A voz do dragão: os segredos das forças armadas da China
Dois milhões de soldados, três mil aviões, 290 bombas atômicas e um orçamento sem limites: entenda o real poderio chinês.
O que faz uma superpotência? Não basta muita gente, ou uma economia expressiva. É preciso levar sua influência para os mais distantes pontos do globo. Por essa definição bastante tradicional, nos últimos dois séculos o mundo teve três superpotências: primeiro o Império Britânico, depois os Estados Unidos e a União Soviética. A China quer entrar para esse clube. Para isso, sabe que precisa romper com a tradição de isolamento em relação ao resto do planeta.
Uma forma de alcançar esse objetivo é ampliar a influência econômica – assim, Pequim está gastando US$ 5 trilhões na construção da chamada nova rota da seda, que, ao longo das próximas três décadas, vai conectar o país à África e à Europa, passando por dezenas de países asiáticos, com portos, rodovias e ferrovias. Já inaugurou, por exemplo, uma estrada de ferro que cobre a distância de 12 mil quilômetros de Yiwu até Londres. A China também vem desenvolvendo um projeto de longo prazo para o controle e a exploração do Ártico, aproveitando as novas rotas marítimas produzidas pela mudança climática e o derretimento de geleiras.
Mas não é o suficiente: é preciso também exercer controle geopolítico – sustentado pelo braço forte das armas. Para isso, a China está investindo, e muito, em quantidade e qualidade, com tudo o que existe de mais avançado em termos tecnológicos. O país parece pronto, inclusive, a ir para a guerra aberta, pela primeira vez em quatro décadas – o último conflito em que Pequim se envolveu foi contra o Vietnã, em 1979.
Uma superpotência deve definir claramente quem são, em cada recanto do mundo, seus aliados e inimigos. Para os chineses, algumas escolhas vão se formando: Pequim prefere a Rússia aos Estados Unidos, o Paquistão à Índia, e qualquer país ao Japão. Na África e na América do Sul, por enquanto, o foco é no domínio econômico, mas existe uma tendência clara, de, por exemplo, dar suporte à Venezuela. Na África, Burkina Faso, um tradicional aliado de Taiwan (mais sobre isso daqui a pouco), mudou de lado do dia para a noite em 2018.

### TAREFA PROPOSTA
Extraia do texto sobre as forças armadas da China, sem alterar nada, o trecho que se inicia com as palavras "Uma superpotência deve" e termina com "noite em 2018.".

### REGISTROS LISTADOS

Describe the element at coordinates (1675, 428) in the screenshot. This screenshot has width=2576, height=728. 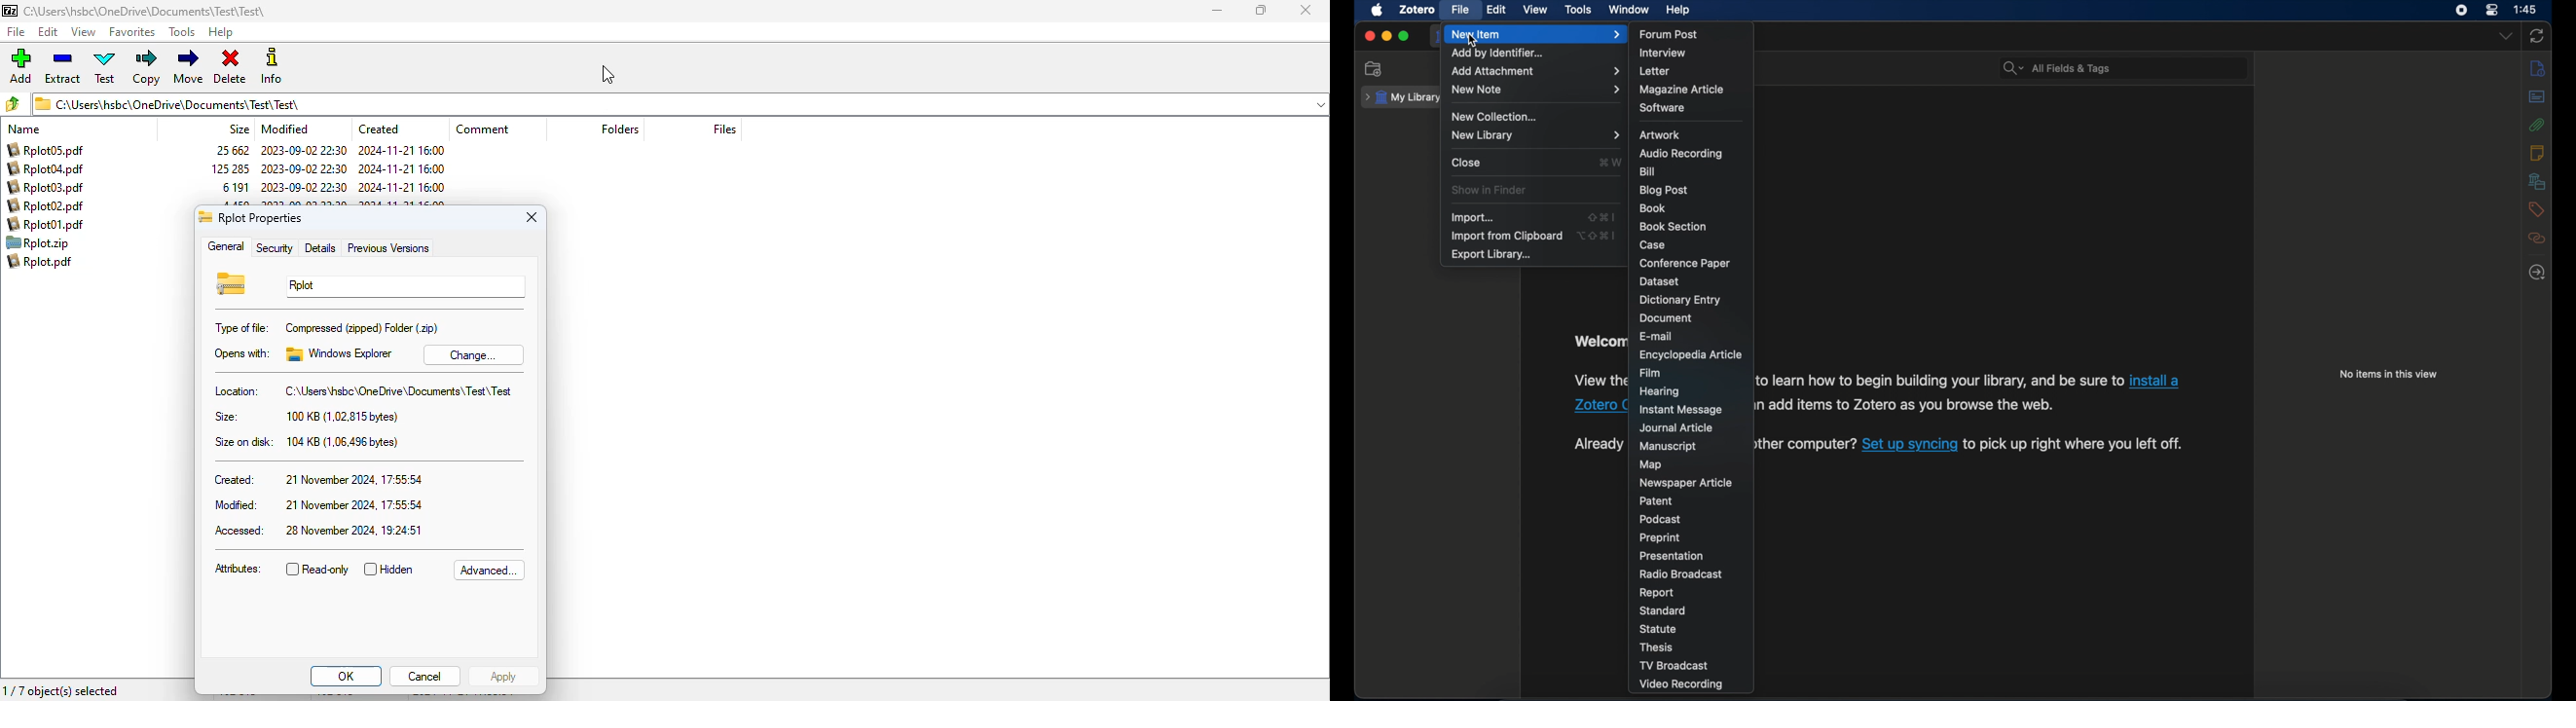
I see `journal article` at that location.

==

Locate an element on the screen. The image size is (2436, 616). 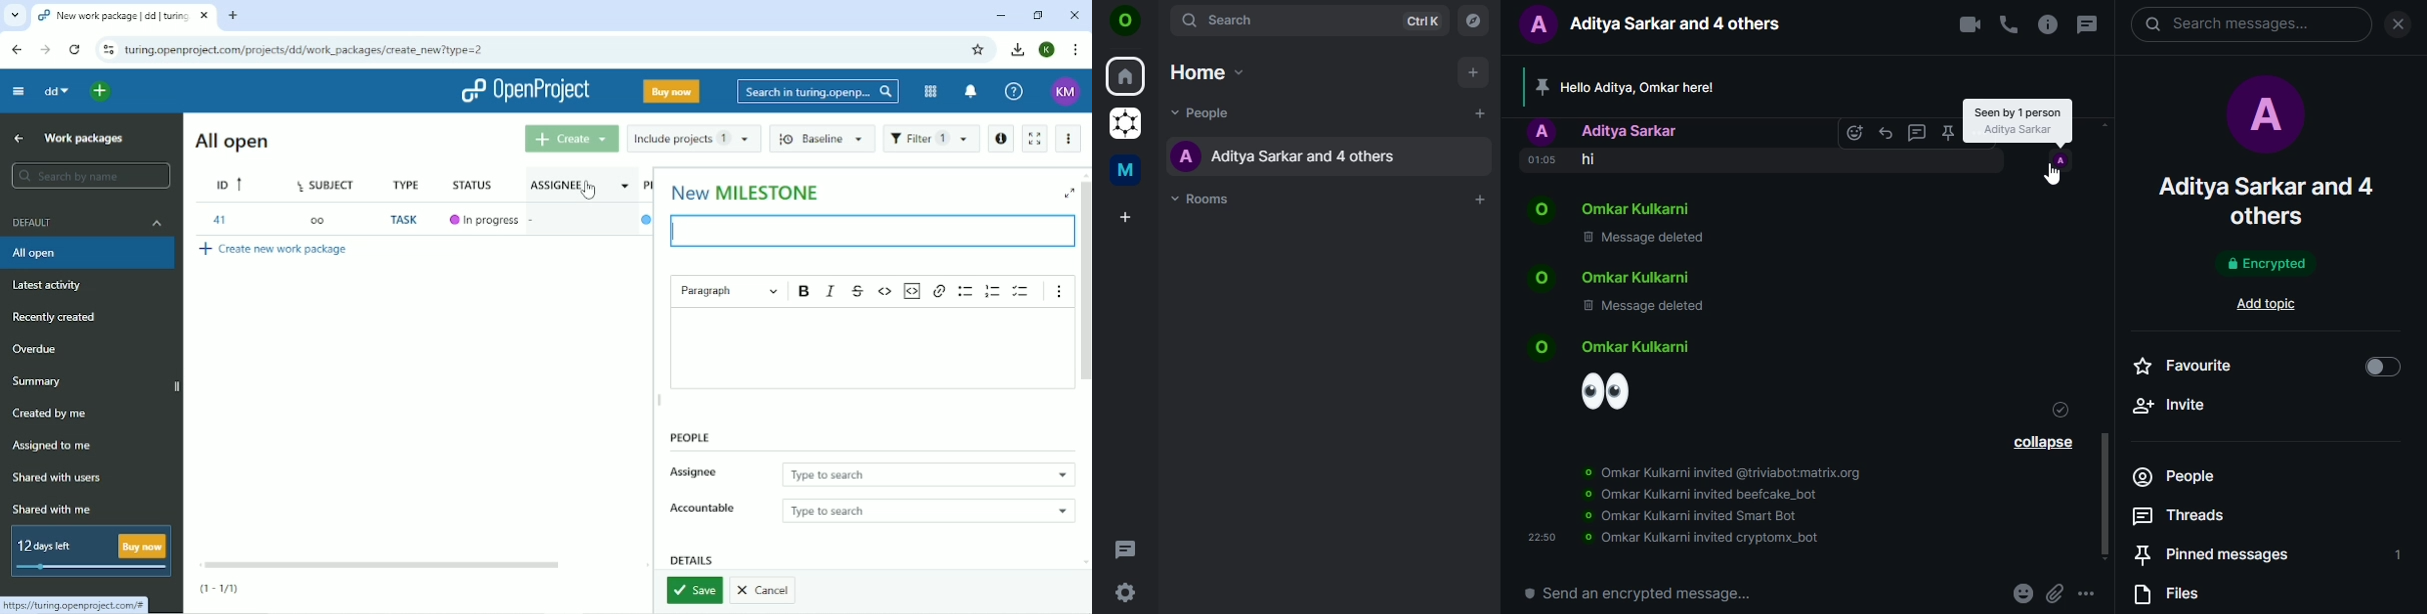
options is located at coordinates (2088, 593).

### RESPOSTA ESCRITA
Uma superpotência deve definir claramente quem são, em cada recanto do mundo, seus aliados e inimigos. Para os chineses, algumas escolhas vão se formando: Pequim prefere a Rússia aos Estados Unidos, o Paquistão à Índia, e qualquer país ao Japão. Na África e na América do Sul, por enquanto, o foco é no domínio econômico, mas existe uma tendência clara, de, por exemplo, dar suporte à Venezuela. Na África, Burkina Faso, um tradicional aliado de Taiwan (mais sobre isso daqui a pouco), mudou de lado do dia para a noite em 2018.